Let $F:\mathbb{R}^n\longrightarrow \mathbb{R}$ be convex such that $$ |F(x)|\leq A|x|^2+B$$ for $A,B>0$. How can I deduce that, $$ |DF(x)| \leq C(1+|x|)?$$
This fact was used multiple times in Evans book "Weak convergence method for nonlinear PDEs", but I don't know why?
On
Also, using a quite big theorem of convex functions (refer to "Measure Theories and Fine Properties of Functions", L.C.Evans) Page 267, Theorem 6.7
where he proved that a function $f:\mathbb{R}^n\rightarrow\mathbb{R}$ is convex then there exists a contant C only depending on n such that $$ \underset { B \left( x , \frac { r } { 2 } \right) }{\mathtt{ess.sup}} | D f | \leq \frac { C } { r } \dfrac{1}{|B_r|}\int _ { B ( x , r ) } | f | d y. $$ This provides us the result rigourously.

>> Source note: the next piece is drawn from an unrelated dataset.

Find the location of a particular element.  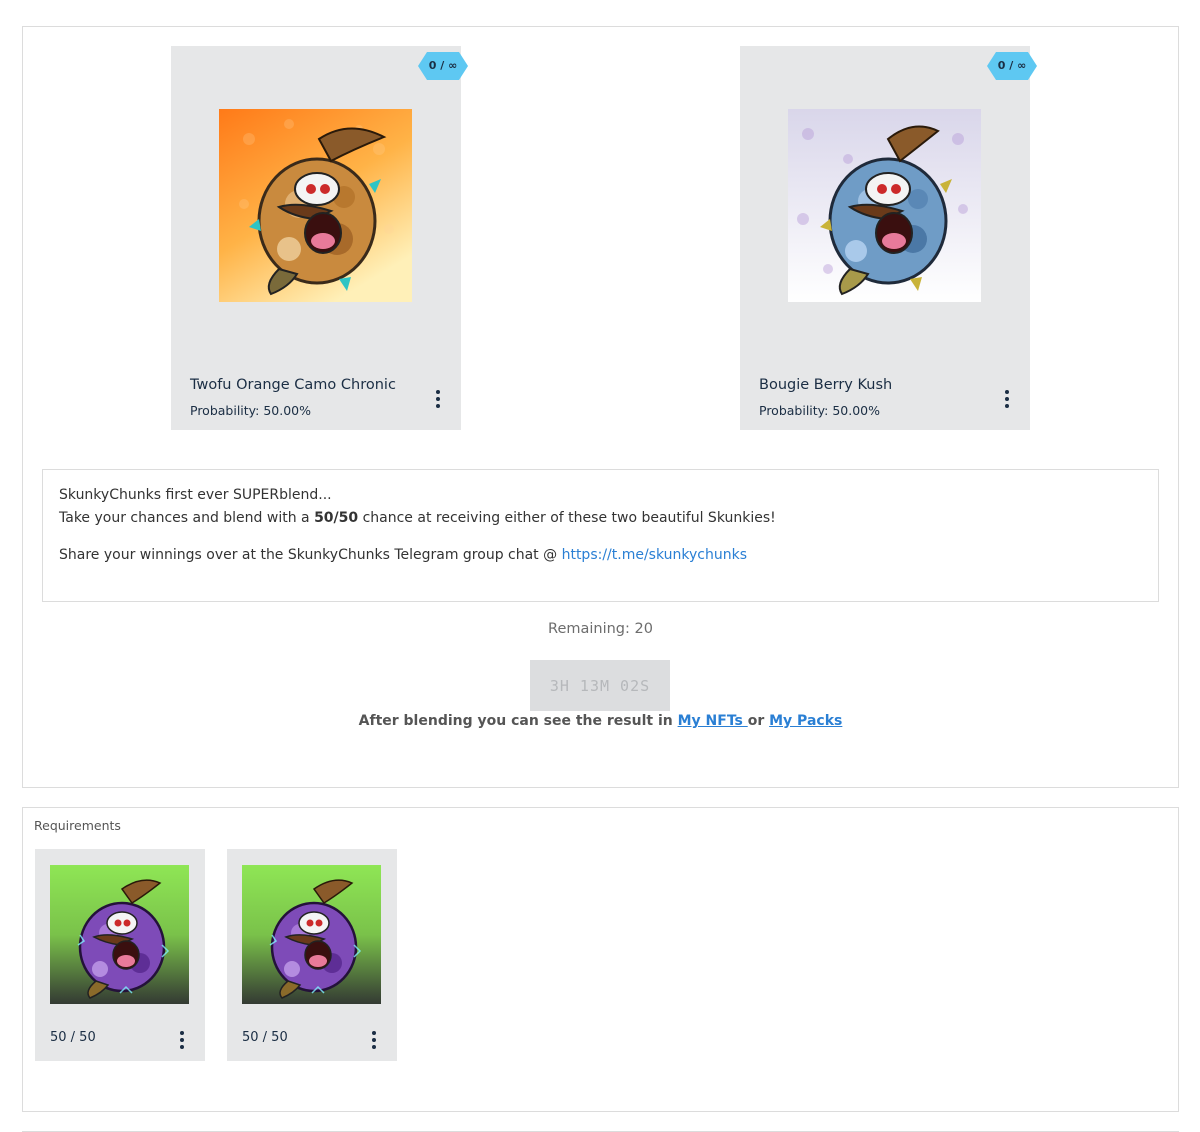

Argue by contradiction, suppose that there exists suitable $\{x_k\}_{k=1}^{\infty}$ such that $$|DF(x_k)|>k(1+|x_k|).$$
For $k\gg 2A+100B,$ after a rotation, and note that by the convexity $D^2F\geq 0$ we can assume with out loss of generality that $\partial_1F(x_k+cI)\geq \partial_1F(x_k)=|DF(x_k)|\geq k(1+|x_k|),\ \ \forall c\geq 0$. Hence we " integral on this line" will provide us a contradiction to the growth condition of $|F|\leq A|x|+B$.
This may not be a rigorous proof, but it seems enough to make sure this result holds. Hoping for a more rigorous proof come up. Best Regards!